Anvilmen and Philologists

She thought of plums and reddish radishes and celery root and the smell of coke fuel and petrol. She ate and ate and ate, not once stopping to see what it was she was eating, reddish red radishes, pale green celery stalks and bean curd boiled in cumin and clacker’s oil. She smoked Camel cigarettes, inhaling and exhaling at the same time. The cooper tamped bungholes shut tight with a wooden mallet he swung from the top of his shoulder to the waders of his hips, stopping only to readjust the spigot with the heel of his hand. These are handmade things, ways of being with the world while being outside of it.
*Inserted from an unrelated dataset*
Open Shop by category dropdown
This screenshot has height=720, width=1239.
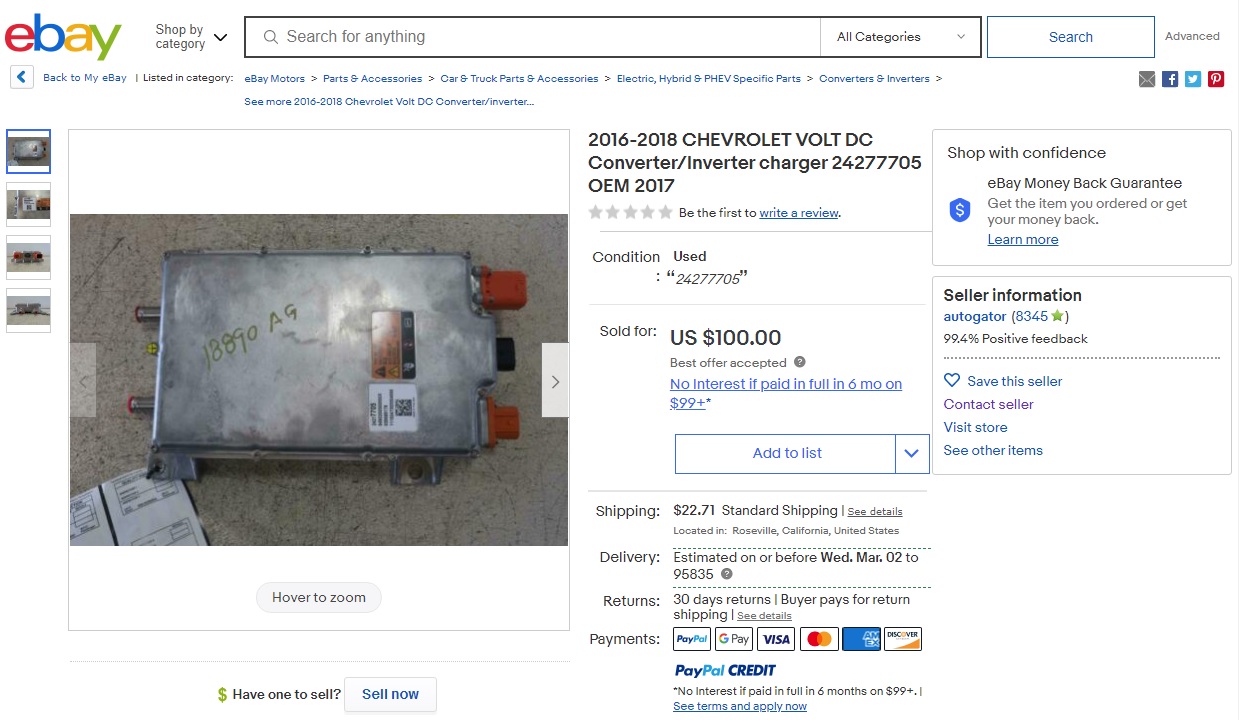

Without or with, so paltry and bothersome, like a nervous tic or a gamey leg, or a punch in the chops, a loose denture-plate and a bloodied lipsmack. Camel filter-tips and bolt-driven ankles, totted in place with screws and washers, a twist to the left and a crank to the right, just the right tock to get the driven, driven home. She rode side-saddle on a cushion that smelt like ox sweat and chaff, the landau man pulling hard on the reins, horses’ hooves neighing and braying, railheads and brads strewn about like mouse droppings. The anvil-man hammered tacks into braided hair, just big enough to slip through clip and yowl. The first time he saw her she was reading the National Geographic. He thought this rather odd, as most people, miscreants and philologists, simply read the captions under the photos.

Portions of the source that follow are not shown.